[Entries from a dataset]

......

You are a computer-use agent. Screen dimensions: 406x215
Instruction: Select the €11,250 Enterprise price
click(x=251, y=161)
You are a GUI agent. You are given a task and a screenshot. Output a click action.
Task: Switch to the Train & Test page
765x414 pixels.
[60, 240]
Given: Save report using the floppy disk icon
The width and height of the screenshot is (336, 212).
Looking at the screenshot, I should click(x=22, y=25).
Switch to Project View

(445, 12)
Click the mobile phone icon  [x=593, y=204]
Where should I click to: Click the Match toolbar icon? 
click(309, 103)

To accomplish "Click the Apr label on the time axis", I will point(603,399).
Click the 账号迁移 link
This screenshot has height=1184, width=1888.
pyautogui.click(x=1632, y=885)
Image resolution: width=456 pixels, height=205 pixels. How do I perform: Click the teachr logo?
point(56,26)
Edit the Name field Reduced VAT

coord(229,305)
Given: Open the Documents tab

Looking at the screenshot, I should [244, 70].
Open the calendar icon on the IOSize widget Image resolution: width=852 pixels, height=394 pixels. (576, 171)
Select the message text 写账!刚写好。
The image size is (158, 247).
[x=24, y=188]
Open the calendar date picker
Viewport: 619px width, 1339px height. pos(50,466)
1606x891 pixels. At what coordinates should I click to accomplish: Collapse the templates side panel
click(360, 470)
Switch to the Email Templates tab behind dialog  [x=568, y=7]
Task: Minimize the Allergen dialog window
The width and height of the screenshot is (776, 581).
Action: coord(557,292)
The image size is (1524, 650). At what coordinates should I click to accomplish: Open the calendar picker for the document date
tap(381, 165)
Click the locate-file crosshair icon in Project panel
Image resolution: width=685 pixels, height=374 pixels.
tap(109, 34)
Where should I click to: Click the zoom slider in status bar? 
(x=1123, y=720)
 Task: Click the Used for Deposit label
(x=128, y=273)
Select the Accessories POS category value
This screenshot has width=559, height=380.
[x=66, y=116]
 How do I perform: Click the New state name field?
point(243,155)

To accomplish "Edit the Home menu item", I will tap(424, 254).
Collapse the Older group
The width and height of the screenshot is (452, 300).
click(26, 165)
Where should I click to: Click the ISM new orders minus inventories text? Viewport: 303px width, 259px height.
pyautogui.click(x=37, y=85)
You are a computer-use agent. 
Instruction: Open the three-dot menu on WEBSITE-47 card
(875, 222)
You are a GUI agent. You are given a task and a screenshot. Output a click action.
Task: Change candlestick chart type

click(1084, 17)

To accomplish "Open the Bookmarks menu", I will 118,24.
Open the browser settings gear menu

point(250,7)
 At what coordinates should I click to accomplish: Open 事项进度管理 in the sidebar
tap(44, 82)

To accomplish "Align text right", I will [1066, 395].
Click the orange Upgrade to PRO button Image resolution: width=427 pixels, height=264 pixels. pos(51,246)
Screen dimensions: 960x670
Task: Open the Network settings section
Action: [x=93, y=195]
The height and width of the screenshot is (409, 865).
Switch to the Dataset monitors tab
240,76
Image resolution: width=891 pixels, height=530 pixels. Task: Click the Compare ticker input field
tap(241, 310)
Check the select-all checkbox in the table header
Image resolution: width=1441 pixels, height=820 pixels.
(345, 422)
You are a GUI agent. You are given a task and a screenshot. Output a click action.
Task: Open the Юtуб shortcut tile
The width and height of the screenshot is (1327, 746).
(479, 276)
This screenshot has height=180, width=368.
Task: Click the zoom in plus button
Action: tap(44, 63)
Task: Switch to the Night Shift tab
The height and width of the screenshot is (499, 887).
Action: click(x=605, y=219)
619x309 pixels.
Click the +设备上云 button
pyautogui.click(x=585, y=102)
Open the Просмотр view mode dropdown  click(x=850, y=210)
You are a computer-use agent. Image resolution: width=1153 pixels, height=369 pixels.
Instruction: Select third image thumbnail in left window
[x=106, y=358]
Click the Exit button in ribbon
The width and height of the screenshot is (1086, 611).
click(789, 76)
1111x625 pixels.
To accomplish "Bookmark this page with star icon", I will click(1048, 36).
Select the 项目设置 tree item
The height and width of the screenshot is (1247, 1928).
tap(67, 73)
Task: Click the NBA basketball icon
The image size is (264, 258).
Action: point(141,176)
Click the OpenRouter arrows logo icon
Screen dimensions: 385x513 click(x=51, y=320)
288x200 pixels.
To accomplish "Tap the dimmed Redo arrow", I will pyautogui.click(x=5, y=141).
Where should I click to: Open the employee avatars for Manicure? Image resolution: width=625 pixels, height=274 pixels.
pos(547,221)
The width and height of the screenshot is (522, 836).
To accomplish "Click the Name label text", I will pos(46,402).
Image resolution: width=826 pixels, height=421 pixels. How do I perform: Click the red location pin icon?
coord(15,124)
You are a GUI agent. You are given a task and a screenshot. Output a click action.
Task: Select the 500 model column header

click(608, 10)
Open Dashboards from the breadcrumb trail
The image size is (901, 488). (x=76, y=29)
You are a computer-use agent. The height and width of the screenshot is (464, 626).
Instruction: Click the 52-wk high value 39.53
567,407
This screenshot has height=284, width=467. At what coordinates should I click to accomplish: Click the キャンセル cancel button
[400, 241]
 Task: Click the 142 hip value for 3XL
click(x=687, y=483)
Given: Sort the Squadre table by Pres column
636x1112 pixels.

......

Given task: Repeat the lines of the material above word for word, from the line holding "Task: Switch to the Night Shift tab" through the line holding "coord(15,124)", inclusive.

Solution to the problem:
Task: Switch to the Night Shift tab
The height and width of the screenshot is (499, 887).
Action: click(x=605, y=219)
619x309 pixels.
Click the +设备上云 button
pyautogui.click(x=585, y=102)
Open the Просмотр view mode dropdown  click(x=850, y=210)
You are a computer-use agent. Image resolution: width=1153 pixels, height=369 pixels.
Instruction: Select third image thumbnail in left window
[x=106, y=358]
Click the Exit button in ribbon
The width and height of the screenshot is (1086, 611).
click(789, 76)
1111x625 pixels.
To accomplish "Bookmark this page with star icon", I will click(1048, 36).
Select the 项目设置 tree item
The height and width of the screenshot is (1247, 1928).
tap(67, 73)
Task: Click the NBA basketball icon
The image size is (264, 258).
Action: point(141,176)
Click the OpenRouter arrows logo icon
Screen dimensions: 385x513 click(x=51, y=320)
288x200 pixels.
To accomplish "Tap the dimmed Redo arrow", I will pyautogui.click(x=5, y=141).
Where should I click to: Open the employee avatars for Manicure? Image resolution: width=625 pixels, height=274 pixels.
pos(547,221)
The width and height of the screenshot is (522, 836).
To accomplish "Click the Name label text", I will pos(46,402).
Image resolution: width=826 pixels, height=421 pixels. How do I perform: Click the red location pin icon?
coord(15,124)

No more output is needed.